WHAT YOU HAVE TO DO
Please render the entries below as a Markdown table with the columns Row and Line. Number each line in order and leave out blank lines.

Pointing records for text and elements
==*==
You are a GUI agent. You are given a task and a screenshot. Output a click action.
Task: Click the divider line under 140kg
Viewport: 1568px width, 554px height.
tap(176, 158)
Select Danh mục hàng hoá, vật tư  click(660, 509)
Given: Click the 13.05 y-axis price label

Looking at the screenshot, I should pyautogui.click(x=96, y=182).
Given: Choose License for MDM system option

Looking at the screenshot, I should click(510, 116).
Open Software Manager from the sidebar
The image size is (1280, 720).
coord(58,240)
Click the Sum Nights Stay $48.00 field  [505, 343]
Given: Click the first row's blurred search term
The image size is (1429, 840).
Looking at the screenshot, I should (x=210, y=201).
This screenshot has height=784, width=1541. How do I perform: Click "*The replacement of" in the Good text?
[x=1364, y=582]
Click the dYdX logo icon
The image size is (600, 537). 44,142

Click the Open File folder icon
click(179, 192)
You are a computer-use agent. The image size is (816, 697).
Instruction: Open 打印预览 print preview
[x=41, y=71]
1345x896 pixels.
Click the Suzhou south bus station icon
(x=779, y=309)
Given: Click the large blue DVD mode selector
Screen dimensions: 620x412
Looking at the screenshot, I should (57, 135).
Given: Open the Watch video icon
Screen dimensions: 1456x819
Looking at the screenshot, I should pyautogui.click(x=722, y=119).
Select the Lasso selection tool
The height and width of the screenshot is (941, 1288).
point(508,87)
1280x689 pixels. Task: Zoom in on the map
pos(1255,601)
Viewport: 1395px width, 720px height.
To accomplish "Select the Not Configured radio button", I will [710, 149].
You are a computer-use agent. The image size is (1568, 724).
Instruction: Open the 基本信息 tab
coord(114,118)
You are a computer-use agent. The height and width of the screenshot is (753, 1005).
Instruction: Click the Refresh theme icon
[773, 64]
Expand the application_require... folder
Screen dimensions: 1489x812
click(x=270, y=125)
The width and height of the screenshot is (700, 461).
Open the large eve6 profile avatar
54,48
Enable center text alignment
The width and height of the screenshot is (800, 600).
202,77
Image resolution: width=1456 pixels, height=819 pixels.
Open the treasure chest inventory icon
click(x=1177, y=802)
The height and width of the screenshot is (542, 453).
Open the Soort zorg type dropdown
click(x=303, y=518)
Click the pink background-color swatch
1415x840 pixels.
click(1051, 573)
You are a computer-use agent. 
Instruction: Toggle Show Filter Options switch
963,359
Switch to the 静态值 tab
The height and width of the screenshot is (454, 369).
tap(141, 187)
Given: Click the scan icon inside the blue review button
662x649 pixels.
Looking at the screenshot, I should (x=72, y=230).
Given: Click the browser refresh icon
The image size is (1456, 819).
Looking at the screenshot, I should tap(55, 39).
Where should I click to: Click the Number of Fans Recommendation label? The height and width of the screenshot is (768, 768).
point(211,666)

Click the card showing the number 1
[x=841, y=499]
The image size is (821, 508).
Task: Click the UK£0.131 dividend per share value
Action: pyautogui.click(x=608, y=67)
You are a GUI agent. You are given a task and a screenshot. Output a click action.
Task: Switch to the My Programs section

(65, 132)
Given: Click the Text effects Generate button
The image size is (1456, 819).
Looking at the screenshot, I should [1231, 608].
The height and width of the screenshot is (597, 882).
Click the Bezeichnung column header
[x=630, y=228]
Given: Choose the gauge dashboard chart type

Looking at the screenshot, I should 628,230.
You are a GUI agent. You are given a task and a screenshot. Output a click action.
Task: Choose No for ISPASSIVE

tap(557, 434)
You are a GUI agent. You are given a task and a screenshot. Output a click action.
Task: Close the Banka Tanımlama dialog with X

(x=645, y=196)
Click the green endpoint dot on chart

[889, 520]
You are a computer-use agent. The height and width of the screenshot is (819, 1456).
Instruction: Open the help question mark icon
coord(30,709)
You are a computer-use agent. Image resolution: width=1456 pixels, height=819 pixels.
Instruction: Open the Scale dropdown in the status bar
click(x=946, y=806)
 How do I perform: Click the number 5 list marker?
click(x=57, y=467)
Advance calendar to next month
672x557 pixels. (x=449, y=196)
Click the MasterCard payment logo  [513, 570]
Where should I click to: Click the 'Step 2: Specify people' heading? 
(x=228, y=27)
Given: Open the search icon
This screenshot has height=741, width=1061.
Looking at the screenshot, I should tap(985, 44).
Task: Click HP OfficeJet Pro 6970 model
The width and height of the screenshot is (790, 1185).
==*==
RESPONSE BELOW
| Row | Line |
|---|---|
| 1 | You are a GUI agent. You are given a task and a screenshot. Output a click action. |
| 2 | Task: Click the divider line under 140kg |
| 3 | Viewport: 1568px width, 554px height. |
| 4 | tap(176, 158) |
| 5 | Select Danh mục hàng hoá, vật tư  click(660, 509) |
| 6 | Given: Click the 13.05 y-axis price label |
| 7 | Looking at the screenshot, I should pyautogui.click(x=96, y=182). |
| 8 | Given: Choose License for MDM system option |
| 9 | Looking at the screenshot, I should click(510, 116). |
| 10 | Open Software Manager from the sidebar |
| 11 | The image size is (1280, 720). |
| 12 | coord(58,240) |
| 13 | Click the Sum Nights Stay $48.00 field  [505, 343] |
| 14 | Given: Click the first row's blurred search term |
| 15 | The image size is (1429, 840). |
| 16 | Looking at the screenshot, I should (x=210, y=201). |
| 17 | This screenshot has height=784, width=1541. How do I perform: Click "*The replacement of" in the Good text? |
| 18 | [x=1364, y=582] |
| 19 | Click the dYdX logo icon |
| 20 | The image size is (600, 537). 44,142 |
| 21 | Click the Open File folder icon |
| 22 | click(179, 192) |
| 23 | You are a computer-use agent. The image size is (816, 697). |
| 24 | Instruction: Open 打印预览 print preview |
| 25 | [x=41, y=71] |
| 26 | 1345x896 pixels. |
| 27 | Click the Suzhou south bus station icon |
| 28 | (x=779, y=309) |
| 29 | Given: Click the large blue DVD mode selector |
| 30 | Screen dimensions: 620x412 |
| 31 | Looking at the screenshot, I should (57, 135). |
| 32 | Given: Open the Watch video icon |
| 33 | Screen dimensions: 1456x819 |
| 34 | Looking at the screenshot, I should pyautogui.click(x=722, y=119). |
| 35 | Select the Lasso selection tool |
| 36 | The height and width of the screenshot is (941, 1288). |
| 37 | point(508,87) |
| 38 | 1280x689 pixels. Task: Zoom in on the map |
| 39 | pos(1255,601) |
| 40 | Viewport: 1395px width, 720px height. |
| 41 | To accomplish "Select the Not Configured radio button", I will [710, 149]. |
| 42 | You are a computer-use agent. The image size is (1568, 724). |
| 43 | Instruction: Open the 基本信息 tab |
| 44 | coord(114,118) |
| 45 | You are a computer-use agent. The height and width of the screenshot is (753, 1005). |
| 46 | Instruction: Click the Refresh theme icon |
| 47 | [773, 64] |
| 48 | Expand the application_require... folder |
| 49 | Screen dimensions: 1489x812 |
| 50 | click(x=270, y=125) |
| 51 | The width and height of the screenshot is (700, 461). |
| 52 | Open the large eve6 profile avatar |
| 53 | 54,48 |
| 54 | Enable center text alignment |
| 55 | The width and height of the screenshot is (800, 600). |
| 56 | 202,77 |
| 57 | Image resolution: width=1456 pixels, height=819 pixels. |
| 58 | Open the treasure chest inventory icon |
| 59 | click(x=1177, y=802) |
| 60 | The height and width of the screenshot is (542, 453). |
| 61 | Open the Soort zorg type dropdown |
| 62 | click(x=303, y=518) |
| 63 | Click the pink background-color swatch |
| 64 | 1415x840 pixels. |
| 65 | click(1051, 573) |
| 66 | You are a computer-use agent.  |
| 67 | Instruction: Toggle Show Filter Options switch |
| 68 | 963,359 |
| 69 | Switch to the 静态值 tab |
| 70 | The height and width of the screenshot is (454, 369). |
| 71 | tap(141, 187) |
| 72 | Given: Click the scan icon inside the blue review button |
| 73 | 662x649 pixels. |
| 74 | Looking at the screenshot, I should (x=72, y=230). |
| 75 | Given: Click the browser refresh icon |
| 76 | The image size is (1456, 819). |
| 77 | Looking at the screenshot, I should tap(55, 39). |
| 78 | Where should I click to: Click the Number of Fans Recommendation label? The height and width of the screenshot is (768, 768). |
| 79 | point(211,666) |
| 80 | Click the card showing the number 1 |
| 81 | [x=841, y=499] |
| 82 | The image size is (821, 508). |
| 83 | Task: Click the UK£0.131 dividend per share value |
| 84 | Action: pyautogui.click(x=608, y=67) |
| 85 | You are a GUI agent. You are given a task and a screenshot. Output a click action. |
| 86 | Task: Switch to the My Programs section |
| 87 | (65, 132) |
| 88 | Given: Click the Text effects Generate button |
| 89 | The image size is (1456, 819). |
| 90 | Looking at the screenshot, I should [1231, 608]. |
| 91 | The height and width of the screenshot is (597, 882). |
| 92 | Click the Bezeichnung column header |
| 93 | [x=630, y=228] |
| 94 | Given: Choose the gauge dashboard chart type |
| 95 | Looking at the screenshot, I should 628,230. |
| 96 | You are a GUI agent. You are given a task and a screenshot. Output a click action. |
| 97 | Task: Choose No for ISPASSIVE |
| 98 | tap(557, 434) |
| 99 | You are a GUI agent. You are given a task and a screenshot. Output a click action. |
| 100 | Task: Close the Banka Tanımlama dialog with X |
| 101 | (x=645, y=196) |
| 102 | Click the green endpoint dot on chart |
| 103 | [889, 520] |
| 104 | You are a computer-use agent. The height and width of the screenshot is (819, 1456). |
| 105 | Instruction: Open the help question mark icon |
| 106 | coord(30,709) |
| 107 | You are a computer-use agent. Image resolution: width=1456 pixels, height=819 pixels. |
| 108 | Instruction: Open the Scale dropdown in the status bar |
| 109 | click(x=946, y=806) |
| 110 |  How do I perform: Click the number 5 list marker? |
| 111 | click(x=57, y=467) |
| 112 | Advance calendar to next month |
| 113 | 672x557 pixels. (x=449, y=196) |
| 114 | Click the MasterCard payment logo  [513, 570] |
| 115 | Where should I click to: Click the 'Step 2: Specify people' heading?  |
| 116 | (x=228, y=27) |
| 117 | Given: Open the search icon |
| 118 | This screenshot has height=741, width=1061. |
| 119 | Looking at the screenshot, I should tap(985, 44). |
| 120 | Task: Click HP OfficeJet Pro 6970 model |
| 121 | The width and height of the screenshot is (790, 1185). |